SJinn-Agent-Guide
What is SJinn Agent?
SJinn Agent is an all-in-one AI-powered creative agent for image and video production. Through natural conversation, it autonomously handles the entire content creation process — from story videos and children's content to cinematic films, anime, UGC, advertisements, podcasts, and virtually any video format you can imagine.
Keywords: Strategy, Planning, Autonomous, End-to-End
SJinn goes beyond simple execution. It understands your ultimate goal, breaks it down into a strategic plan (scripting, storyboarding, asset generation), and brings it to life autonomously.

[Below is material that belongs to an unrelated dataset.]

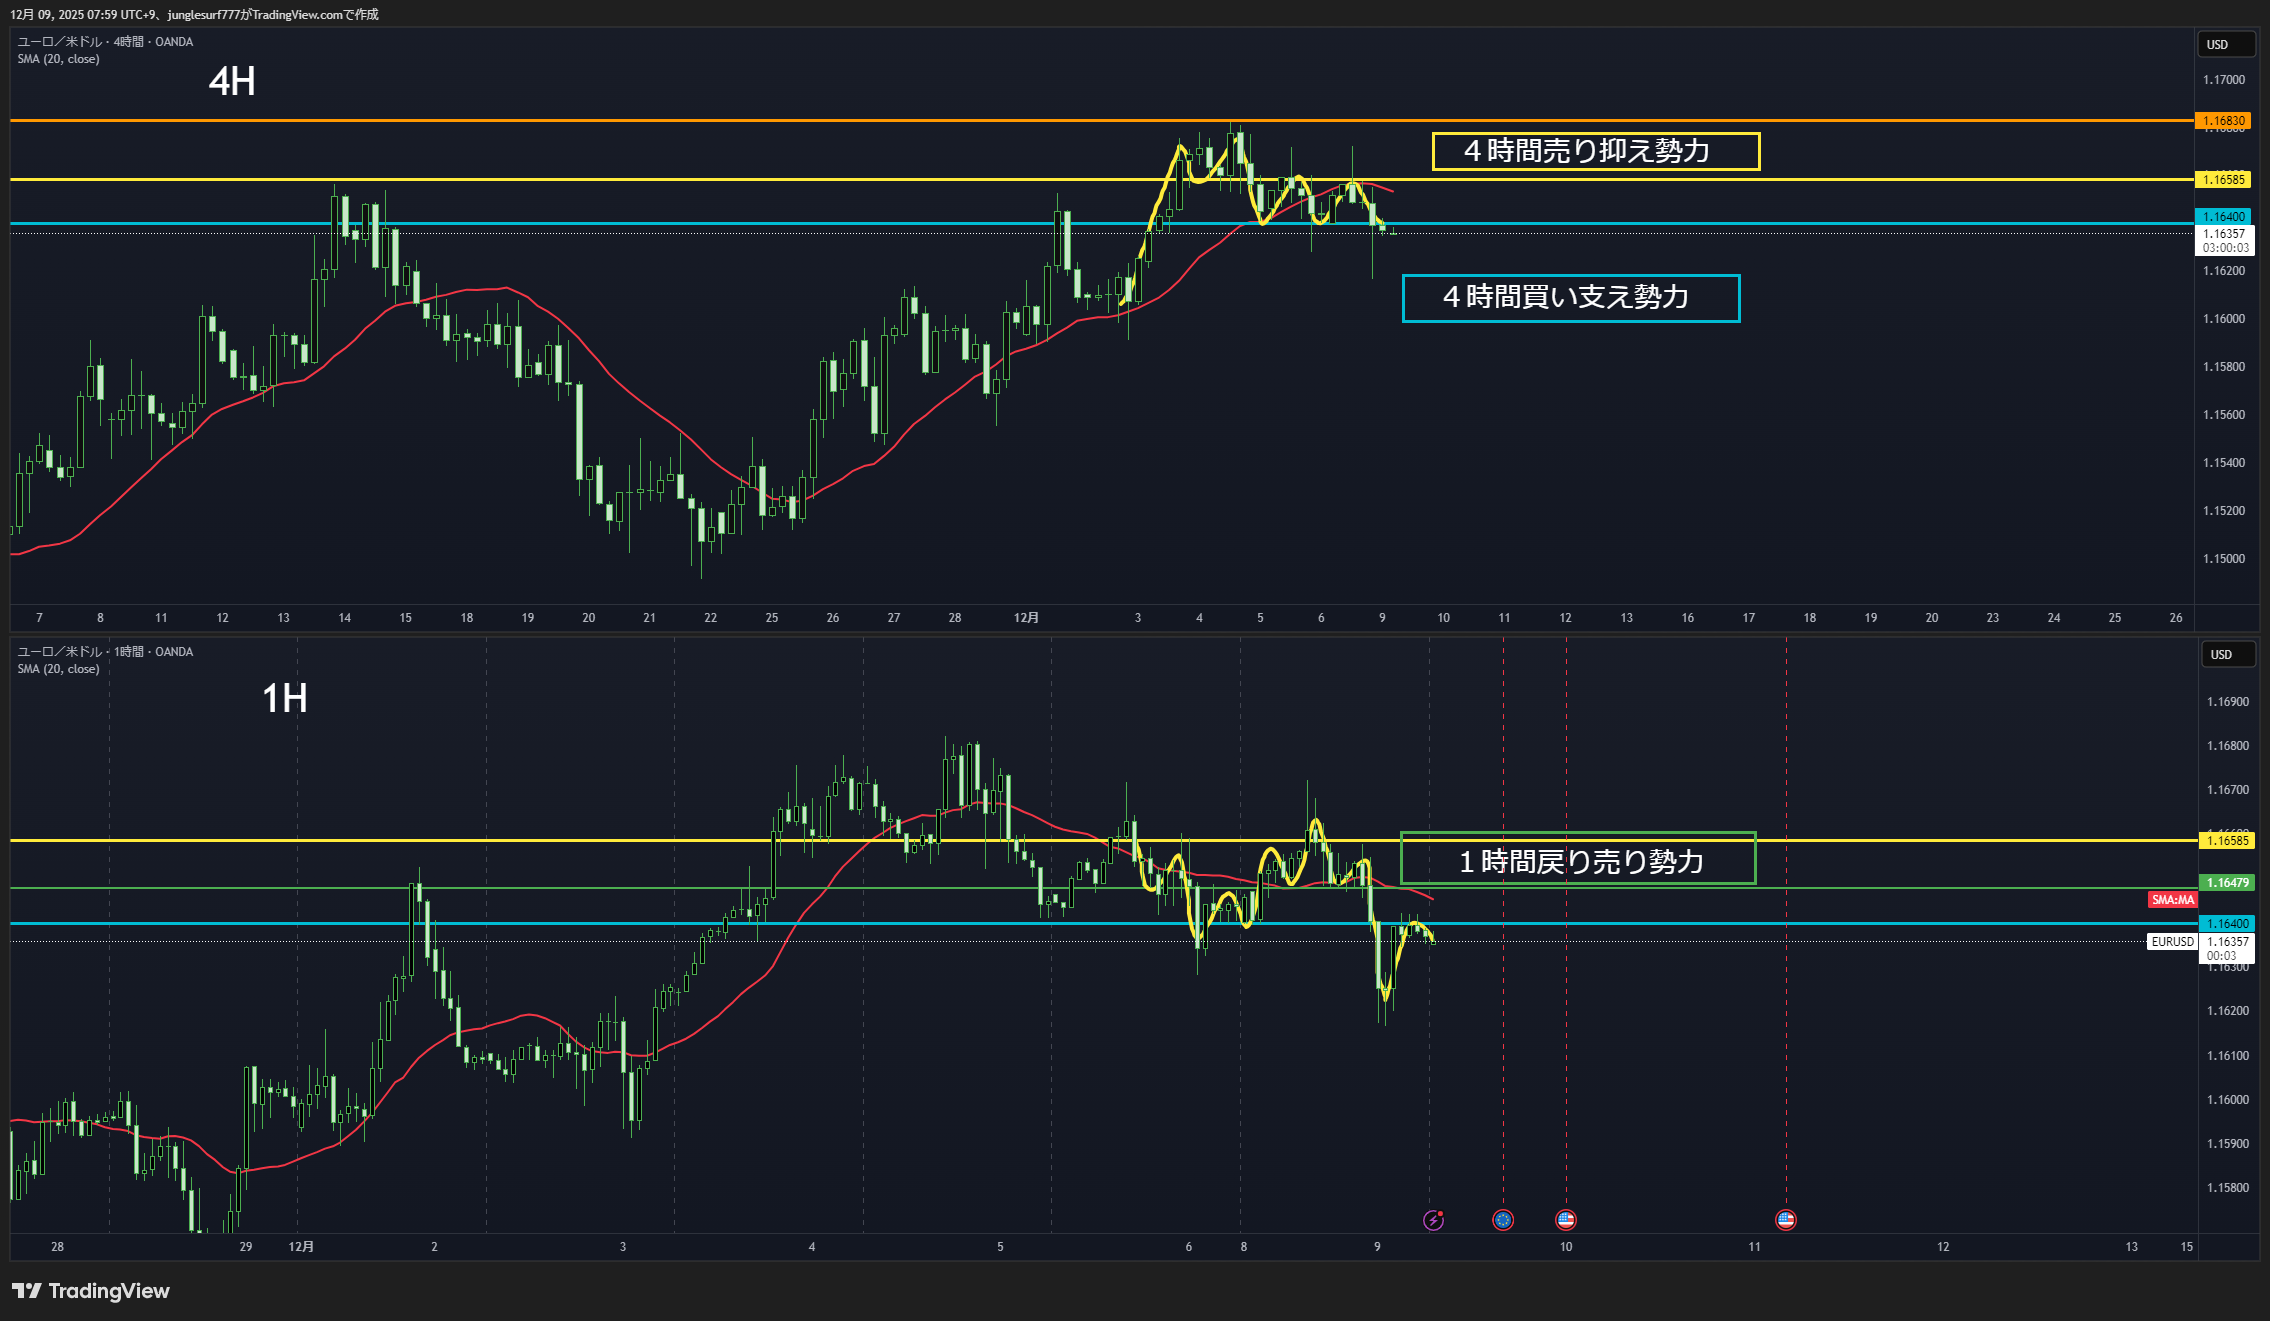Click the SMA (20, close) legend on 4H chart

(58, 59)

You provide the vision; SJinn directs the entire creation process.
How to Communicate with SJinn Agent
Think of SJinn Agent not as a tool, but as a creative collaborator. Interact with it the way you would with a creative director — describe your vision, and it will bring it to life.

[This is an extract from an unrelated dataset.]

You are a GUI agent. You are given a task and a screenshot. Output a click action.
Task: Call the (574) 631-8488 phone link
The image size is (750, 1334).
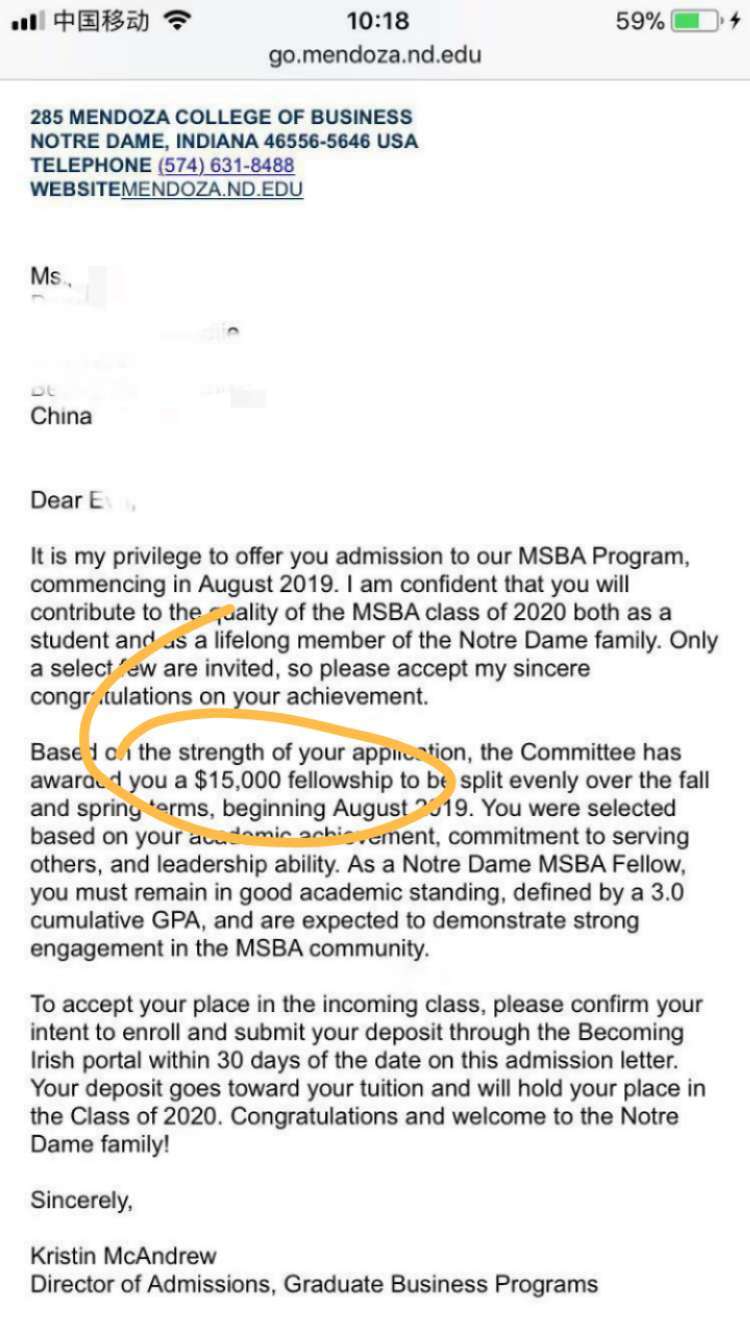[225, 165]
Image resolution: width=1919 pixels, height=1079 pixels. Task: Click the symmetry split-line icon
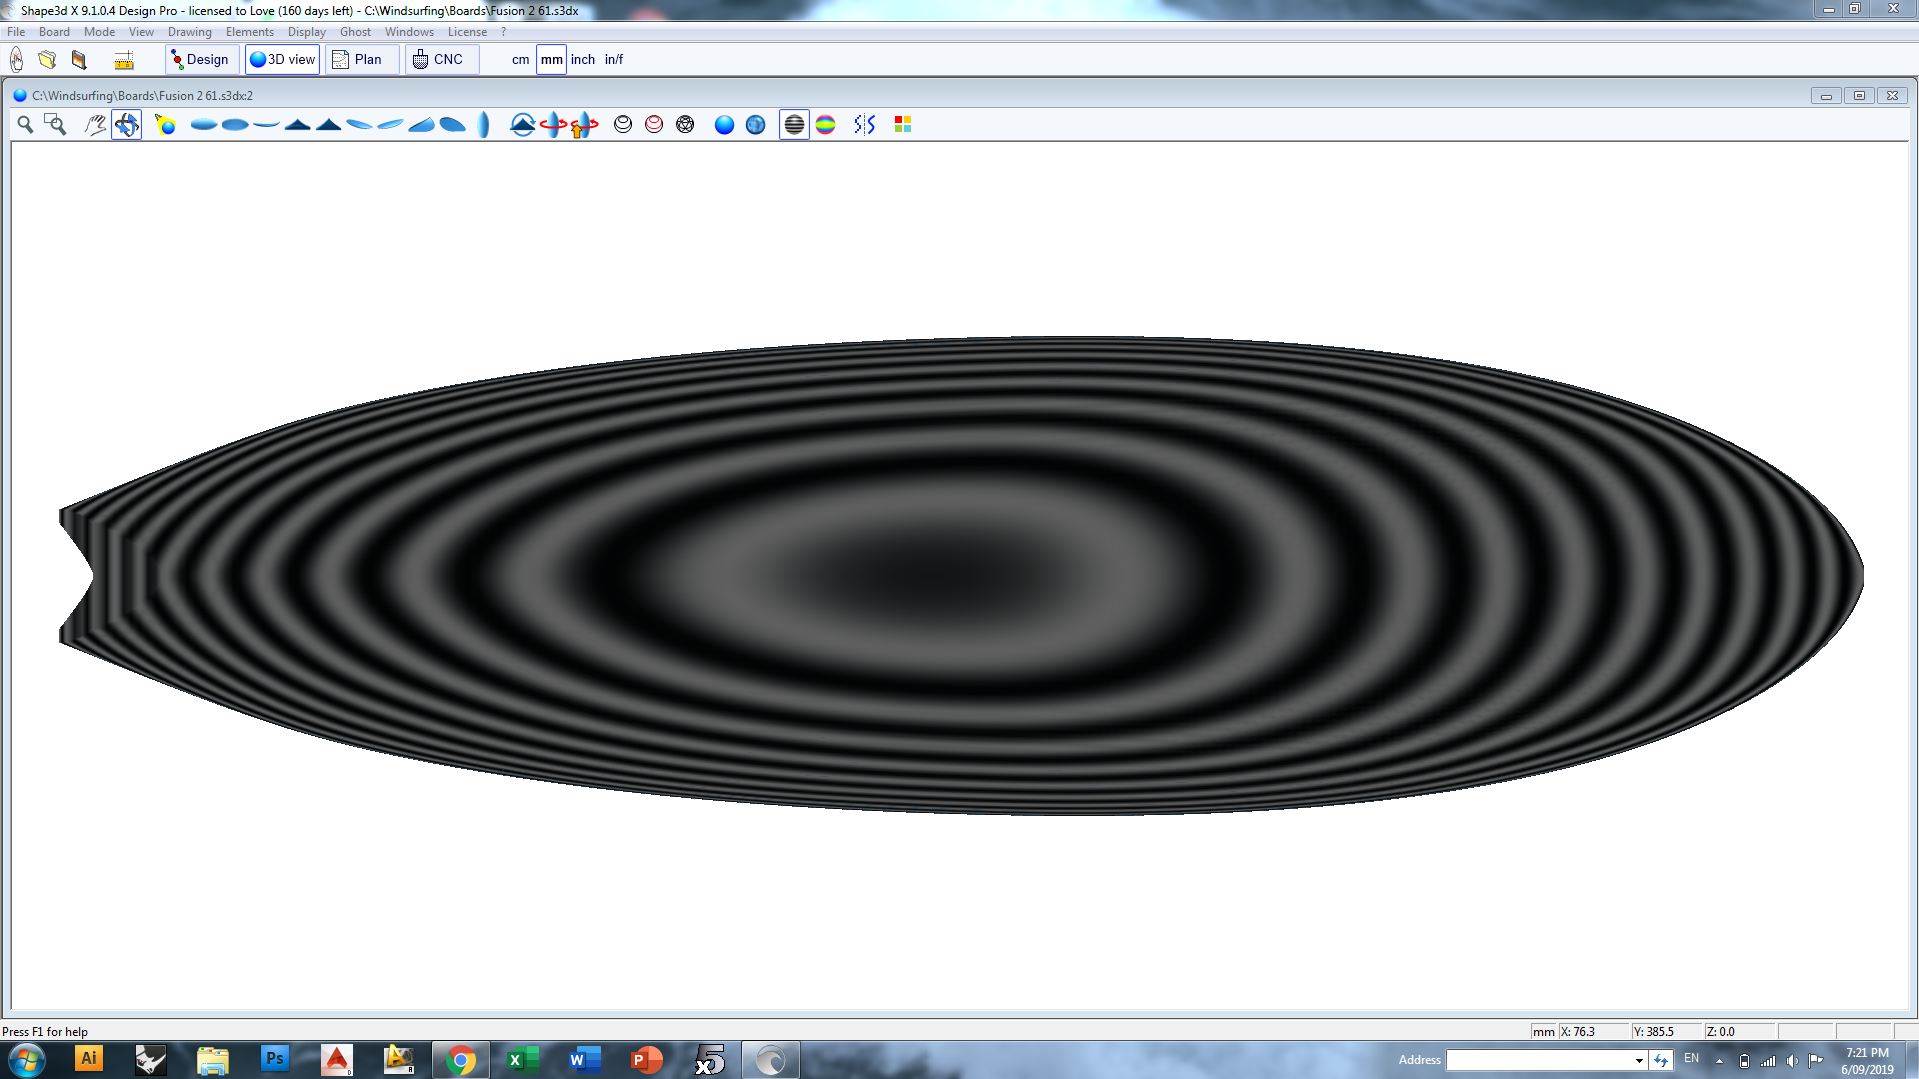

If the output doesn't meet your expectations, simply tell it what needs improvement, and it will regenerate those specific parts.
Using Sora2 or Veo3
By default, SJinn Agent uses video generation models(auto select Seedance Kling Hailuo). To use Sora2 or Veo3, you have two options:
Option 1: Direct Command
Simply tell the Agent:
"Use Sora2""Use Veo3"
Note: Currently, only Sora2 and Veo3 can be manually specified. For other models, the Agent will automatically select the most suitable one based on your content, no support specific.
Option 2: Use Templates
Choose from pre-configured templates optimized for these models:
- Veo3 Story Video (Consistent Characters): View Template
- Sora2 Story Video v2 (Consistent Characters): View Template
- Sora2 Extend: View Template
- Veo3 Extend: View Template
About Templates
Templates guide the Agent through specific workflows or provide context tailored to particular video styles. Using the right template ensures more consistent results and higher quality output.
Custom Templates
SJinn supports creating and publishing your own custom templates for others to use. Learn more in our Template Creation Guide.
Content Creation Guides
Story / Anime / Film Videos
Narrative-driven content with plot and characters.
real Films
For live-action video content, we recommend using the Veo3 Story Template for optimal results.
Cartoon & Kids Stories
For narration/explainer-style content:
If you're creating educational or narration-driven kids content, use this template:
For dialogue-based content:
If your story features character dialogue, the Veo3 Story Template works well:
Anime Films
For anime-style videos, we recommend either using no template or leveraging Sora2 templates for the best visual results.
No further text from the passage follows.